Cultural Heritage

Cultural heritage can be tangible, like an object or place, or intangible, like a tradition or belief. It can also include natural heritage, including flora and fauna, scientifically known as biodiversity.

UNESCO has catalogued more than seven hundred elements of intangible heritage—everything from Uyghur music to truffle hunting. But protecting such heritage remains challenging, despite widespread condemnation of attacks on them.

What is cultural heritage?

Cultural heritage refers to the physical artifacts and intangible attributes of society that are inherited by past generations. Cultural heritage can be divided into movable and immovable physical artifacts: paintings, manuscripts, musical instruments, costumes, buildings and archaeological sites. Intangible cultural heritage includes social customs, traditions, and practices that characterize a particular society. This is a broad category that encompasses things like tango and flamenco, Viennese coffee house culture, and the Azerbaijani carpet weaving tradition.

The cultural heritage of a society is an invaluable resource. It helps to develop a sense of community, inspires cultural awareness and pride, and strengthens a sense of identity and belonging. However, it’s important to remember that cultural heritage is not something to be preserved or taken for granted. People can have strong attachments to their heritage, but they should also be willing to let go of negative or false traditions and beliefs that are damaging to themselves or others. This is the only way to preserve their own and other cultures’ heritage for future generations.

How can we protect it?

Cultural heritage is at risk from a variety of causes. Benign neglect, natural disasters (like the earthquakes that wreaked havoc on historic buildings and galleries in Italy and Haiti), and climate change all threaten to destroy or damage our shared heritage. Rapid urbanization also poses a serious threat: temples, historic neighborhoods, and archaeological sites are often bulldozed for the sake of new construction.

In addition, there is the danger of illicit trade in cultural property—a huge problem today involving everything from small artifacts to entire cities and heritage parks. It’s important for individuals to know what is considered heritage and to not support unauthorized sales or auctions of cultural property.

It’s also a good idea to be a vocal advocate for heritage protection—interfacing with governmental and non-governmental organizations that work on behalf of cultural preservation. And to educate children so that they value and respect their own cultures from an early age. That way, they’ll be less likely to become victims of destructive traditions or false beliefs that don’t serve them.

Why is it important?

Cultural heritage provides a window into the diversity of human creativity. It is an integral part of individuals, communities and societies. It shapes their identities and is key to their well-being, decisions and actions.

The loss of cultural heritage can have a profound impact. Benign neglect, major natural disasters (earthquakes, hurricanes, fires) and climate change threaten archaeological sites, art galleries, museums and historic buildings as well as living cultural traditions around the world.

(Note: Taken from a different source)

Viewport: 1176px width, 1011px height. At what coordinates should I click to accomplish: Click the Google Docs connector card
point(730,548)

Preservation efforts require a diverse range of expertise and disciplines. Physicists, material scientists, engineers, archaeologists and historians are often involved in the conservation of physical sites. For intangible heritage, folklorists and ethnographers are essential, as are social workers and community organizers. Finally, digitisation and inscription tools like Transkribus are key for making cultural heritage more accessible to the public. This can help people better understand and appreciate it, and thereby support its sustainable protection. This is how we can guarantee the cultural heritage for future generations.

How can we sustain it?

There are many ways to sustain heritage, including encouraging the stewardship of culturally significant landscapes, structures, and sites, and supporting intangible traditions, such as oral histories, dance, music, and theater. Cultural heritage preservation efforts should strive to be inclusive, embracing diversity and providing accessible experiences.

In addition, the stewardship of cultural heritage should be environmentally sustainable, as many cultural sites are prone to climate change related hazards and natural degradation. Adaptive conservation practices and building resilience in historic areas through culturally sensitive reconstruction are crucial for sustaining heritage.

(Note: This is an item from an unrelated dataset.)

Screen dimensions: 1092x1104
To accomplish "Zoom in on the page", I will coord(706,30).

Finally, cultural heritage preservation can be an important tool for peacebuilding. UNESCO’s work on conflict and cultural heritage, for example, has helped to highlight the role of culture in achieving sustainable development goals. Likewise, the preservation of cultural heritage contributes to social and economic cohesion in communities torn apart by war. The destruction of the mausoleums in Timbuktu and other acts of cultural oppression should be a reminder of this.